Computing Power Crisis: Google Quietly Imposes Usage Caps on Meta for Gemini

marsbitPublicado em 2026-06-29Última atualização em 2026-06-29

Resumo

Google has quietly imposed usage caps on Meta's access to its Gemini AI models since around March due to surging demand overwhelming its computational infrastructure, according to a Financial Times report. The limits, which remain in place, have disrupted and delayed several of Meta's internal AI projects, forcing the social media giant to ration AI usage and improve efficiency. This reflects a broader industry-wide shortage of AI inference capacity, as companies deploy more chatbots and AI agents. Google CEO Sundar Pichai acknowledged compute constraints are limiting cloud revenue growth. In response, Google recently signed a $920 million monthly compute leasing deal with SpaceX to expand capacity. The restrictions have accelerated Meta's shift toward its own AI models, such as Muse Spark, to reduce dependence on external providers like Google. While other Google clients also face limits, Meta's vast scale made it particularly affected. The situation highlights how the AI infrastructure bottleneck has shifted from model training to inference, requiring massive new capital investments to resolve.

Written by: Xu Chao

The supply-demand contradiction in artificial intelligence infrastructure is intensifying among the world's leading technology companies. According to informed sources, Google informed Meta around March this year that it could not meet its full Gemini computing power demands and imposed usage caps on the social media giant—even the world's largest AI service provider is struggling to cope with the surging demand for computing power.

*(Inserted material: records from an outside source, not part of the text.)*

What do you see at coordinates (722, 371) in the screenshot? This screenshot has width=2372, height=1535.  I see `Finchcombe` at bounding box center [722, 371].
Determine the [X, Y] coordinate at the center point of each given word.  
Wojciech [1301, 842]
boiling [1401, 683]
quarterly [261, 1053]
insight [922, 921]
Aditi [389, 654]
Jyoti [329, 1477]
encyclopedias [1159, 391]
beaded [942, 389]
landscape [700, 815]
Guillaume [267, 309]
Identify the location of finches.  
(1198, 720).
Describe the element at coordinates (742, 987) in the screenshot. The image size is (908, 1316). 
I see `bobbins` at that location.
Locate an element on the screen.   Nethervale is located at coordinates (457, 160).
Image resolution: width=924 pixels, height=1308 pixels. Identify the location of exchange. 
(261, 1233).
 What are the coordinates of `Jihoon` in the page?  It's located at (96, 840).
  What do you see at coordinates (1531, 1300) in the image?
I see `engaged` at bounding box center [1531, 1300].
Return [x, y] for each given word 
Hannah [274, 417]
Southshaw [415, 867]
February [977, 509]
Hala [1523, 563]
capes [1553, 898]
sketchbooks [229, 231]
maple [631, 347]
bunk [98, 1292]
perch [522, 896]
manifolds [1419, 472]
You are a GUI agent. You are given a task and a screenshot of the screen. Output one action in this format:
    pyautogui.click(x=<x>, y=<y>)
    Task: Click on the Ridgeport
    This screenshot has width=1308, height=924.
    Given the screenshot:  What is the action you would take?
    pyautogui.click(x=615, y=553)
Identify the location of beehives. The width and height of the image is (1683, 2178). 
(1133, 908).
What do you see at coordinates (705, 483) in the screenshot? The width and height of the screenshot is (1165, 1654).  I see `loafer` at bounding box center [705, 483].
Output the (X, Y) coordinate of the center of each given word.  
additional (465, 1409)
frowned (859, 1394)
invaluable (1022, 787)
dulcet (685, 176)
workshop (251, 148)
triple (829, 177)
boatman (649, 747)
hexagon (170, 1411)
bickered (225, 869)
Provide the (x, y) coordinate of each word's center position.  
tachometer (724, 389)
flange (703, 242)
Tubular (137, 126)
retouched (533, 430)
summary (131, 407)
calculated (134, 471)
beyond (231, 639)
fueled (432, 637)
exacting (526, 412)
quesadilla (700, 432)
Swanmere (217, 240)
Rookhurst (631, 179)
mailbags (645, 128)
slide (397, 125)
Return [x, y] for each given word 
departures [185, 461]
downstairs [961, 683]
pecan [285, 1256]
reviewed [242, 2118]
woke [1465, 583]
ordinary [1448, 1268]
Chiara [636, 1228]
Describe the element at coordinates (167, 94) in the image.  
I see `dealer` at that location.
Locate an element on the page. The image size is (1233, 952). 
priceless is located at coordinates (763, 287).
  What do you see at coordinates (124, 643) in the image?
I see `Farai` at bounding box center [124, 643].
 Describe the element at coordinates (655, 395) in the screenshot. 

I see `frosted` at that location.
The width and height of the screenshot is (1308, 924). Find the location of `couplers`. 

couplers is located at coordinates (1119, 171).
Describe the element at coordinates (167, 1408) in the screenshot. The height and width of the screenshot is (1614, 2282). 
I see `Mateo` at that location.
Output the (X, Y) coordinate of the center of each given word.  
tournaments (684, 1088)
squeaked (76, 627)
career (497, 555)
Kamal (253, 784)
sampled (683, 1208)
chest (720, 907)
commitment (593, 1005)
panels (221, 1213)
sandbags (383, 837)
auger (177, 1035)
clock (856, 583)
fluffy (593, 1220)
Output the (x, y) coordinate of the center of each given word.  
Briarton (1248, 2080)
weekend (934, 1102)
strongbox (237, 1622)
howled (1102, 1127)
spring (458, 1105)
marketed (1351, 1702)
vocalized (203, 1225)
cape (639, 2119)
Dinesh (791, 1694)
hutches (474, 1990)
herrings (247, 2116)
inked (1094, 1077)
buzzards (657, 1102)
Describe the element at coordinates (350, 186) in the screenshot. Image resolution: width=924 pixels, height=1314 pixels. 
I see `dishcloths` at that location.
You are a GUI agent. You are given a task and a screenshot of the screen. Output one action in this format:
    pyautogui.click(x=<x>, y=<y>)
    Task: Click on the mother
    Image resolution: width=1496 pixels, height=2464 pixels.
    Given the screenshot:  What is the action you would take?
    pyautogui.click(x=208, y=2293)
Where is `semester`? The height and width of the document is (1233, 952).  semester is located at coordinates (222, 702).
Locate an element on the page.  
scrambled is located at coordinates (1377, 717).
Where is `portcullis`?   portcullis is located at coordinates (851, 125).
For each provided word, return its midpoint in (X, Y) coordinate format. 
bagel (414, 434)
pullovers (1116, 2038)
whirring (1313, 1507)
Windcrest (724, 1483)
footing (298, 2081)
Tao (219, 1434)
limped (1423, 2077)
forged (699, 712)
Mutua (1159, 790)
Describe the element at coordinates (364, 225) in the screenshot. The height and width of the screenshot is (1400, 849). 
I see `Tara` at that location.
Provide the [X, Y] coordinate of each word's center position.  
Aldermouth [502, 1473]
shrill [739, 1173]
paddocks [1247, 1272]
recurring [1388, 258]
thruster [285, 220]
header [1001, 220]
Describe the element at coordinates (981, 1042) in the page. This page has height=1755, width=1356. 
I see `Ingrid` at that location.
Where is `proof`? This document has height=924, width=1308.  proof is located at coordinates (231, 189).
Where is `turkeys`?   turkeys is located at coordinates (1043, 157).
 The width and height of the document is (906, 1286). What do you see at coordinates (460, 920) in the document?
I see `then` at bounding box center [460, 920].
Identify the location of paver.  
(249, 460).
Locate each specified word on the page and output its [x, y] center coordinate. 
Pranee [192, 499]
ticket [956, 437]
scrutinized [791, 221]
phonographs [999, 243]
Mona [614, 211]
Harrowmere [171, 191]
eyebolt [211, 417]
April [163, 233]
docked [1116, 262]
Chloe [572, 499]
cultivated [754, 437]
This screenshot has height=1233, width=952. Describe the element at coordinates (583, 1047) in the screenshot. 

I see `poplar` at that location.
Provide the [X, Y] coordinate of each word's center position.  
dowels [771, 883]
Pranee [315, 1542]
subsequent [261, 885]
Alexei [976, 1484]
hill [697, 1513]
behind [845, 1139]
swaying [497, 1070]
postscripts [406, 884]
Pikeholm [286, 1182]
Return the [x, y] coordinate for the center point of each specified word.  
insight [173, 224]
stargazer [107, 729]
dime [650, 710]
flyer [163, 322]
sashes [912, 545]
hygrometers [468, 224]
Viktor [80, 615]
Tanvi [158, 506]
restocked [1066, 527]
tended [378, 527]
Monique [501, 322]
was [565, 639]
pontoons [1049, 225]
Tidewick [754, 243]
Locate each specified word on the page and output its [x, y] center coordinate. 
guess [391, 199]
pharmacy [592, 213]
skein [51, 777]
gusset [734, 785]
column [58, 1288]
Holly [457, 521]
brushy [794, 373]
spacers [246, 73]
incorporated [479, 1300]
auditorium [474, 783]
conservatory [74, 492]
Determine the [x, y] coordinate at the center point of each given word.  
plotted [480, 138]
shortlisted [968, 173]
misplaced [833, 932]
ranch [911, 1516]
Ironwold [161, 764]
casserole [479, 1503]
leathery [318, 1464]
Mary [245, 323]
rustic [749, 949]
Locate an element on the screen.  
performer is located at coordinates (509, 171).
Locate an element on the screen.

According to a report by the Financial Times, the restrictions remain in effect and have already caused disruptions and delays to several internal AI projects at Meta. As a result, Meta has instructed employees to improve the efficiency of their AI computing power usage, promoting a more meticulous accounting of AI tokens internally. Both Google and Meta declined to comment on the matter.

This situation has forced Google to accelerate its expansion efforts. Earlier this month, Google signed a computing power leasing agreement with Elon Musk's SpaceX worth $920 million per month. Google CEO Sundar Pichai admitted during the Q1 earnings call: "We are indeed facing constraints in computing power recently; if we could meet the demand, cloud business revenue would be higher."

Meta is not alone. Multiple sources pointed out that other Google enterprise customers are also subject to varying degrees of restrictions, with Meta being the most affected due to its exceptionally large demand. This incident highlights the explosive growth of AI inference workloads, which has become one of the industry's biggest challenges.

Computing Power Bottleneck Under Persistent Pressure, Major Clients Bear the Brunt

Despite hundreds of billions of dollars invested by major tech companies in chips, data centers, and power supply, AI computing power supply still struggles to keep pace with demand growth.

Google's Q1 cloud business revenue surpassed $20 billion for the first time, and its backlog of signed but undelivered cloud contracts nearly doubled sequentially, exceeding $460 billion. Pichai clearly stated that computing power constraints will persist in the near term.

Against this backdrop, the impact on Meta is particularly pronounced. Sources indicate that it is the high-intensity demand from major enterprise clients like Meta that directly pushed Google to accelerate its search for external computing power sources. As enterprises deploy chatbots, coding assistants, and AI agents on a large scale, inference workloads—the computing power consumed when models perform tasks in real-world applications after training—are becoming a core bottleneck for the industry.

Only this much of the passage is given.